● Written request 1: Write out the passage of the RSIAT excerpt from "This encourages new" up to and including "parameters strictly constant.", switching "orthogonal" to "perpendicular".
● Written request 2: Pick up the excerpt on RSIAT's losses and training after its final sentence and continue it.

To prevent new class learning from encroaching on old representation spaces, RSIAT uses accumulated old prototypes \(\{\mu_c\}\). Old prototypes and previous task features are projected into the current space and normalized (\(\hat p_c=P^t(\mu_c)/\lVert\cdot\rVert\), \(\hat u_i=P^t(f_i^{t-1})/\lVert\cdot\rVert\)). The absolute value of their cosine similarity is then minimized:

\[L_{orth}^{(t)}=\frac{1}{|Y_{1:t-1}||B^t|}\sum_{c}\sum_{i}|\langle\hat p_c,\hat u_i\rangle|.\]

This encourages new features to remain orthogonal to old prototypes, thereby minimizing interference during new class learning. The total loss for incremental tasks is \(L^{(t)}=L_{cos}^{(t)}+\beta L_{align}^{(t)}+\gamma L_{orth}^{(t)}\).

Loss & Training¶

Base Task: \(L^{(1)}=L_{cos}^{(1)}+\lambda_{RS}(e)\,L_{RS}\); Incremental Tasks: \(L^{(t)}=L_{cos}^{(t)}+\beta L_{align}^{(t)}+\gamma L_{orth}^{(t)}\). The adapter dimension is set to 64. The RAE has a fixed down-sampling dimension of 64, with the intermediate up-sampling dimension used to tune trainable parameter counts. At inference, RAE is discarded, utilizing only the frozen PTM, shared adapter, and classification head, keeping parameters strictly constant.

● Available data:
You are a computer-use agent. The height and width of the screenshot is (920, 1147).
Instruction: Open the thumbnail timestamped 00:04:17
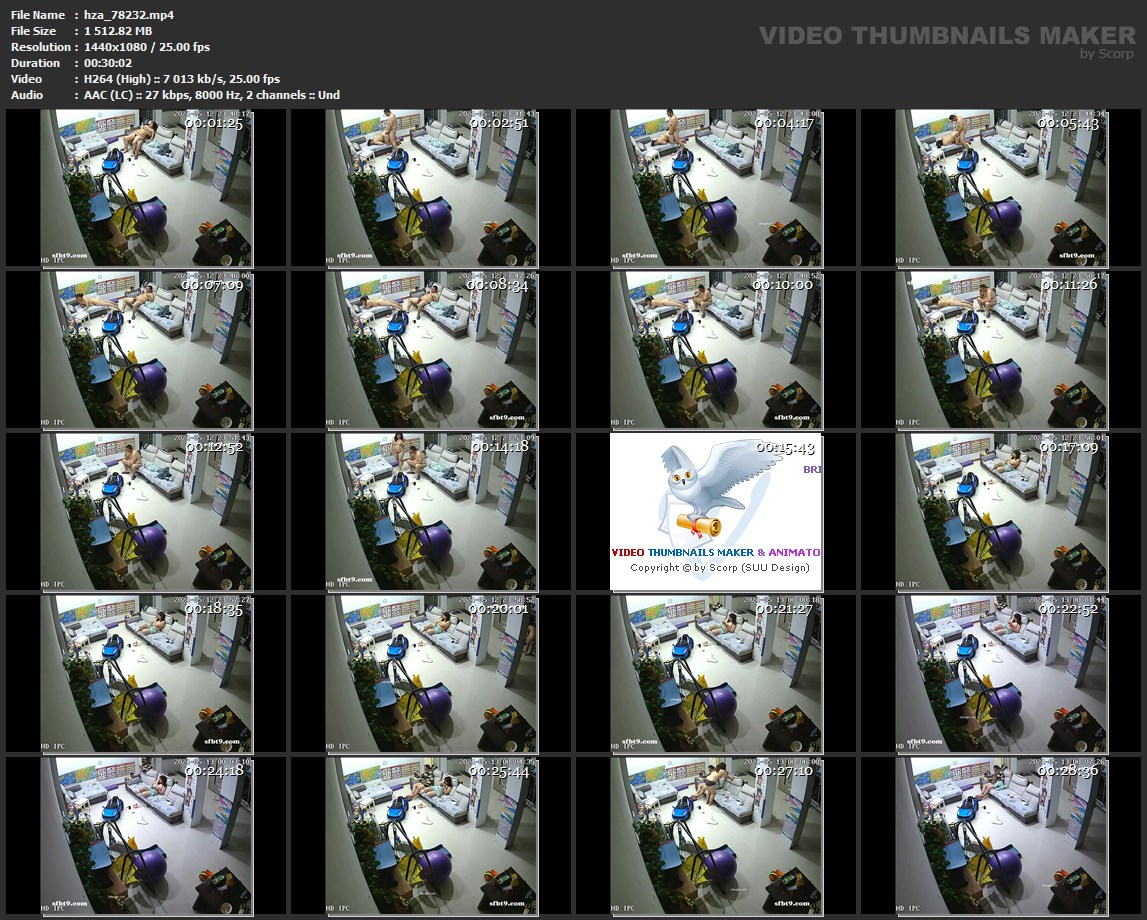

● Final result 1:
This encourages new features to remain perpendicular to old prototypes, thereby minimizing interference during new class learning. The total loss for incremental tasks is \(L^{(t)}=L_{cos}^{(t)}+\beta L_{align}^{(t)}+\gamma L_{orth}^{(t)}\).

Loss & Training¶

Base Task: \(L^{(1)}=L_{cos}^{(1)}+\lambda_{RS}(e)\,L_{RS}\); Incremental Tasks: \(L^{(t)}=L_{cos}^{(t)}+\beta L_{align}^{(t)}+\gamma L_{orth}^{(t)}\). The adapter dimension is set to 64. The RAE has a fixed down-sampling dimension of 64, with the intermediate up-sampling dimension used to tune trainable parameter counts. At inference, RAE is discarded, utilizing only the frozen PTM, shared adapter, and classification head, keeping parameters strictly constant.

● Final result 2:
Key Experimental Results¶

Main Results¶

On six CIL benchmarks (ViT-B/16-IN21K backbone, exemplar-free), reporting average accuracy \(\bar A\) and last accuracy \(A_B\):

Method	CIFAR \(\bar A\)	IN-R \(\bar A\)	IN-A \(\bar A\)	OmniBench \(\bar A\)	CUB \(\bar A\)	VTAB \(\bar A\)
RanPAC	94.35	82.98	69.32	85.95	93.13	92.56
EASE	92.35	81.74	65.34	81.11	92.23	93.61
MOS	94.75	82.96	69.13	85.91	93.49	92.62
SSIAT (Baseline)	94.35	83.63	70.83	84.31	93.38	94.21
RSIAT	95.15	86.92	74.89	86.42	93.99	94.65

RSIAT achieves the best \(\bar A\) and \(A_B\) across all six datasets. Its advantage is particularly evident on datasets with large domain shifts like ImageNet-A/R (surpassing the second best by +1.91 on IN-A and +1.47 on IN-R in the final stage). Compared to traditional CIL methods using 20 exemplars per class, RSIAT remains superior even with 0 exemplars:

Method	Exemplar	IN-R \(\bar A\)	IN-R \(A_B\)	CIFAR \(\bar A\)	CIFAR \(A_B\)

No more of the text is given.